/---
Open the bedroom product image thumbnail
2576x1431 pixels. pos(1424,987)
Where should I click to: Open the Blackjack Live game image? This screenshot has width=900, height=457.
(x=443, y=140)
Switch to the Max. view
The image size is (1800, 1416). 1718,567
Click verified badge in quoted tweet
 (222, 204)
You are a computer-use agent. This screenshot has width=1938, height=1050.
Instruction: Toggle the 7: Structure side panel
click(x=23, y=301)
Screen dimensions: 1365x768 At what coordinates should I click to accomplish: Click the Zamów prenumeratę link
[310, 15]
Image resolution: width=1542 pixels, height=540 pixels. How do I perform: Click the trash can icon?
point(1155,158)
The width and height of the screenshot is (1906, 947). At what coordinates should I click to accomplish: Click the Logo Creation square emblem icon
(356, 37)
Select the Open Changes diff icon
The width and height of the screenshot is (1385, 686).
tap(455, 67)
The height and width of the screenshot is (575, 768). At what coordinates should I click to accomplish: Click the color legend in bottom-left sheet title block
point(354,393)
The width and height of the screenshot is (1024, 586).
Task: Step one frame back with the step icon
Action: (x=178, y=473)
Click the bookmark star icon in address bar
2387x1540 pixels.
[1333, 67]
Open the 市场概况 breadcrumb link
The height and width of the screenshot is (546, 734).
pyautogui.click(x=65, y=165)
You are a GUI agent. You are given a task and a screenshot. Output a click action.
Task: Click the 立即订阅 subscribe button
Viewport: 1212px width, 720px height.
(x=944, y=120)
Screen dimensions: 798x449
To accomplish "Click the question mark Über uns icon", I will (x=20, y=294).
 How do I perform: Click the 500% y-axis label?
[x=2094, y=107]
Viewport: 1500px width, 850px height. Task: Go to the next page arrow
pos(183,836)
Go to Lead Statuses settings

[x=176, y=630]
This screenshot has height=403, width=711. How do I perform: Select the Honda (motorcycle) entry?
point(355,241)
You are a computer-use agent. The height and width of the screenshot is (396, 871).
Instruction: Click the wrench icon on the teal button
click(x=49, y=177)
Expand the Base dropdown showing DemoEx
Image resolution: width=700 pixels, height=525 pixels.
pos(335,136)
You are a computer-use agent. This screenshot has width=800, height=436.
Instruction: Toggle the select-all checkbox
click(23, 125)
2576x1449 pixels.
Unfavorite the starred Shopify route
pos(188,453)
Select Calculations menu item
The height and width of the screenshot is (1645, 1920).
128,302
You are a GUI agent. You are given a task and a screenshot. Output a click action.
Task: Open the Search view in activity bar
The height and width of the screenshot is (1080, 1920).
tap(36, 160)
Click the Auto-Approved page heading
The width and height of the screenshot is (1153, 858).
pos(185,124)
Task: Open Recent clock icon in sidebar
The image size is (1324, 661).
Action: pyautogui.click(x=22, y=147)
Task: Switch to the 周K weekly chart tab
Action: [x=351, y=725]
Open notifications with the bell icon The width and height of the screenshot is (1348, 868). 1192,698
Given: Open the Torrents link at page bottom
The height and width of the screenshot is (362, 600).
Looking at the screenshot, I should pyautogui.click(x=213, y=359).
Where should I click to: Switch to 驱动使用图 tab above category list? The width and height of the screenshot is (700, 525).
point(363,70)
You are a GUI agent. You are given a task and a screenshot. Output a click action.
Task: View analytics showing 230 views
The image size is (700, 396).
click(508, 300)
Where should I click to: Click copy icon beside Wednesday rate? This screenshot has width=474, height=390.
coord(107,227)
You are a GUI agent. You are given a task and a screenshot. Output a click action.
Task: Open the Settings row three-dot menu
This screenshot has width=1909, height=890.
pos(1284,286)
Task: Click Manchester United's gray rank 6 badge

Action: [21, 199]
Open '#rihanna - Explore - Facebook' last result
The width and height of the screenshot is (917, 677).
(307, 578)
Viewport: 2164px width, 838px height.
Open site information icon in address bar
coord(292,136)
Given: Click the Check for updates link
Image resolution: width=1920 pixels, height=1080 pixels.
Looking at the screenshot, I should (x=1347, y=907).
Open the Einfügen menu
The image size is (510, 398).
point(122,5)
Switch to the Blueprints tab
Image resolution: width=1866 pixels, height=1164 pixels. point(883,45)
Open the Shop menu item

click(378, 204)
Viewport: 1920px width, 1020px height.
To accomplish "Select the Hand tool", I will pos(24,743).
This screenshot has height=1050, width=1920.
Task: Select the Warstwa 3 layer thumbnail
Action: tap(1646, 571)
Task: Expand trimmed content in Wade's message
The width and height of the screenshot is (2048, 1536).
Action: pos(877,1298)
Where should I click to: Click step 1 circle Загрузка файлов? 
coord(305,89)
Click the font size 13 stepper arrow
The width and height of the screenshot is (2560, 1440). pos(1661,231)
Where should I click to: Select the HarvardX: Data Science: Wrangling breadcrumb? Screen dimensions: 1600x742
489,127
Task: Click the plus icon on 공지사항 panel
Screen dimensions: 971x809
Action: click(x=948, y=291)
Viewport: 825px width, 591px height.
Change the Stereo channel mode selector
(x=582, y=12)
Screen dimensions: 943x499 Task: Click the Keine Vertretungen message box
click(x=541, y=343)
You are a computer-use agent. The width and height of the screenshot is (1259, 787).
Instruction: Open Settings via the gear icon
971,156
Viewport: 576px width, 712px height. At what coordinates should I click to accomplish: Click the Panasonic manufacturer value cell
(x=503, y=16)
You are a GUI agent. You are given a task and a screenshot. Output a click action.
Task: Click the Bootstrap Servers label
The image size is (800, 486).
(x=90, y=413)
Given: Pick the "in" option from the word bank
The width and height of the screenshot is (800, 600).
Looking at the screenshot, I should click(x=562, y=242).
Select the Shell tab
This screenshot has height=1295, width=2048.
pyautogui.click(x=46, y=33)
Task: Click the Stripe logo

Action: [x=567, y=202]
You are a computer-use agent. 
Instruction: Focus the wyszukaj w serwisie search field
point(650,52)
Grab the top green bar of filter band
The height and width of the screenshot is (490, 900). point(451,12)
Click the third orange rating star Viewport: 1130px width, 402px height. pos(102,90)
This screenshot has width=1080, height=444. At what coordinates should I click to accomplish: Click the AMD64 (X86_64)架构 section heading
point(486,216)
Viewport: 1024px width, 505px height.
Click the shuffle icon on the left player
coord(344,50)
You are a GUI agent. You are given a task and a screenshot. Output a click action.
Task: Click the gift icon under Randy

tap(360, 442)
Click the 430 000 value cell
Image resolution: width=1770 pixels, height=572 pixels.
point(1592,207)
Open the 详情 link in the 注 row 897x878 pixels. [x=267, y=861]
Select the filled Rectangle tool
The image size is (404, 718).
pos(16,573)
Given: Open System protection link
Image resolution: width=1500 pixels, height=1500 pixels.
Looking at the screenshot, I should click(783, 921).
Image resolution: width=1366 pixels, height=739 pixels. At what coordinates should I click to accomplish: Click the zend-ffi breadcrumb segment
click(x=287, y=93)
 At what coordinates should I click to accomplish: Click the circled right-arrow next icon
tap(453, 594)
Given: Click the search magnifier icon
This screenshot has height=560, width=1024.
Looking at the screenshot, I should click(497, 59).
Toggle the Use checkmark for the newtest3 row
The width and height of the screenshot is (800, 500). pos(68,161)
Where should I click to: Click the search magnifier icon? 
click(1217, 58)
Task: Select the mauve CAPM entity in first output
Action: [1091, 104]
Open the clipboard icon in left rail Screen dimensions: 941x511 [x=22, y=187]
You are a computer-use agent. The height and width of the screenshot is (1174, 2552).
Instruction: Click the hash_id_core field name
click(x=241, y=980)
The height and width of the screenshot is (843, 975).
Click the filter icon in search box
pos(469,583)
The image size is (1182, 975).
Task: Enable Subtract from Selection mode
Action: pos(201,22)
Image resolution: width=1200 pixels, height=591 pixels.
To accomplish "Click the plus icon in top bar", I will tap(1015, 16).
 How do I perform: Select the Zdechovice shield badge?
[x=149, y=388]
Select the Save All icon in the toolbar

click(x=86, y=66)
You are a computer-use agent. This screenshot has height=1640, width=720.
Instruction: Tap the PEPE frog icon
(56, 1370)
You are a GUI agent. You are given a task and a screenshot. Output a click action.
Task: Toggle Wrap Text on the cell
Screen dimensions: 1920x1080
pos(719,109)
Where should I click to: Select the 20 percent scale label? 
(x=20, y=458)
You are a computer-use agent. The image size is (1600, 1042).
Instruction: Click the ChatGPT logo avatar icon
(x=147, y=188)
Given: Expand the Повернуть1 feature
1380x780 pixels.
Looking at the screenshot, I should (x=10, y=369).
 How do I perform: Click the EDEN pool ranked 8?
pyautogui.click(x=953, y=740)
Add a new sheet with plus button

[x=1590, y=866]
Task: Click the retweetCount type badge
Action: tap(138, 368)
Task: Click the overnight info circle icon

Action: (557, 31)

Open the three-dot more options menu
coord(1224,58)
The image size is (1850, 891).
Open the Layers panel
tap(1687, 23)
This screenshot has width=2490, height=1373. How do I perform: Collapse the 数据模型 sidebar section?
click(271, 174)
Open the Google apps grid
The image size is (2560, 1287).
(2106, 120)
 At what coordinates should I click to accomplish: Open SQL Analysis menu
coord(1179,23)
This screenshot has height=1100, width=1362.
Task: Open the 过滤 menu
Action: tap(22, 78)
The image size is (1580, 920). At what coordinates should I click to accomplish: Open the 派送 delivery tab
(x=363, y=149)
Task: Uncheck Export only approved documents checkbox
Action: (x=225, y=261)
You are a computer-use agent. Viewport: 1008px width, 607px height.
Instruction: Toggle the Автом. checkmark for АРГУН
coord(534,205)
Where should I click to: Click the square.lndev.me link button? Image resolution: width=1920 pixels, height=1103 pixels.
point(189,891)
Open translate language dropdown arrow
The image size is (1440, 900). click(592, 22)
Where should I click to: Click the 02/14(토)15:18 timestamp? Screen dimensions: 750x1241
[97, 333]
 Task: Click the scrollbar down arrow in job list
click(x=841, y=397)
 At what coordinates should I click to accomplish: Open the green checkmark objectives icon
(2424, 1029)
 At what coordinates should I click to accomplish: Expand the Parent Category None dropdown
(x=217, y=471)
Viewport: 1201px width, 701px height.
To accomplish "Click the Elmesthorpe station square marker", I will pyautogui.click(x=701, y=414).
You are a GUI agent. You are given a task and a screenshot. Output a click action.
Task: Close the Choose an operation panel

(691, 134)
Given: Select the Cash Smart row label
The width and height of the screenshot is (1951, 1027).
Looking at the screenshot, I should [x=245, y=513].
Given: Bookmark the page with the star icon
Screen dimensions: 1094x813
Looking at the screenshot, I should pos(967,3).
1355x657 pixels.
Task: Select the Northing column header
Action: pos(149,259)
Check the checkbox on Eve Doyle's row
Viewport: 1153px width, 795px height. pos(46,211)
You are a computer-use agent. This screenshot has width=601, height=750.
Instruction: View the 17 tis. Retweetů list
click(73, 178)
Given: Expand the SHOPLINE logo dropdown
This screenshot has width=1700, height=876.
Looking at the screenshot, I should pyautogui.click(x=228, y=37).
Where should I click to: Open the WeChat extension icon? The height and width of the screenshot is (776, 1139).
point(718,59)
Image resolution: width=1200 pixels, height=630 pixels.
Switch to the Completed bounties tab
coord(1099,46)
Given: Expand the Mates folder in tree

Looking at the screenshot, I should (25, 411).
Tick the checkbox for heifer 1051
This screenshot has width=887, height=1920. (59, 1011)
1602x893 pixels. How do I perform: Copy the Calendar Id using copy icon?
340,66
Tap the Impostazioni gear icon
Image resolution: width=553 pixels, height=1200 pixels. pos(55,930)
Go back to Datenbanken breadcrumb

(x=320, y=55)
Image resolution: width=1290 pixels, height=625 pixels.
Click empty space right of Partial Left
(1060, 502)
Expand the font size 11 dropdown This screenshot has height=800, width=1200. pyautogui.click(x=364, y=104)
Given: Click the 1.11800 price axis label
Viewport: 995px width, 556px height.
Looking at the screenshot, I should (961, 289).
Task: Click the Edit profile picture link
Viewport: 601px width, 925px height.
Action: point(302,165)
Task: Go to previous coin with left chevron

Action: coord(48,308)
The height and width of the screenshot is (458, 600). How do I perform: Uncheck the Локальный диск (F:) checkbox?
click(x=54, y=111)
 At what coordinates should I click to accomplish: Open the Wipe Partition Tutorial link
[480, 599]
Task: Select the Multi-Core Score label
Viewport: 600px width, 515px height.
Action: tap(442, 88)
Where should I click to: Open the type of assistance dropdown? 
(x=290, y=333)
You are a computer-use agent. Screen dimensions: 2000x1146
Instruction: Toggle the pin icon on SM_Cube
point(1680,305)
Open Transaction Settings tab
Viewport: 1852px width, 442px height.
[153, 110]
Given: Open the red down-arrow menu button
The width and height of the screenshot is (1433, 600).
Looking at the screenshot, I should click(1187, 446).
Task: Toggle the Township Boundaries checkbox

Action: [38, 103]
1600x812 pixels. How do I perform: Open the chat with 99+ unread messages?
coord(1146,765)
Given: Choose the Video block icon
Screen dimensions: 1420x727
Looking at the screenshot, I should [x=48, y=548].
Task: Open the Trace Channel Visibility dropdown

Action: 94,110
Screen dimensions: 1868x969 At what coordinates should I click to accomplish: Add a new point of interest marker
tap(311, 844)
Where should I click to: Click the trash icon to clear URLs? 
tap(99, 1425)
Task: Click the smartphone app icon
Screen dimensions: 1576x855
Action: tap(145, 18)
\---
▸ SET EXERCISE:
Write out everything from the first of the rows above down to the line containing "tap(455, 67)", both included, with each line unchanged.

▸ RESPONSE TO THIS EXERCISE:
Open the bedroom product image thumbnail
2576x1431 pixels. pos(1424,987)
Where should I click to: Open the Blackjack Live game image? This screenshot has width=900, height=457.
(x=443, y=140)
Switch to the Max. view
The image size is (1800, 1416). 1718,567
Click verified badge in quoted tweet
 (222, 204)
You are a computer-use agent. This screenshot has width=1938, height=1050.
Instruction: Toggle the 7: Structure side panel
click(x=23, y=301)
Screen dimensions: 1365x768 At what coordinates should I click to accomplish: Click the Zamów prenumeratę link
[310, 15]
Image resolution: width=1542 pixels, height=540 pixels. How do I perform: Click the trash can icon?
point(1155,158)
The width and height of the screenshot is (1906, 947). At what coordinates should I click to accomplish: Click the Logo Creation square emblem icon
(356, 37)
Select the Open Changes diff icon
The width and height of the screenshot is (1385, 686).
tap(455, 67)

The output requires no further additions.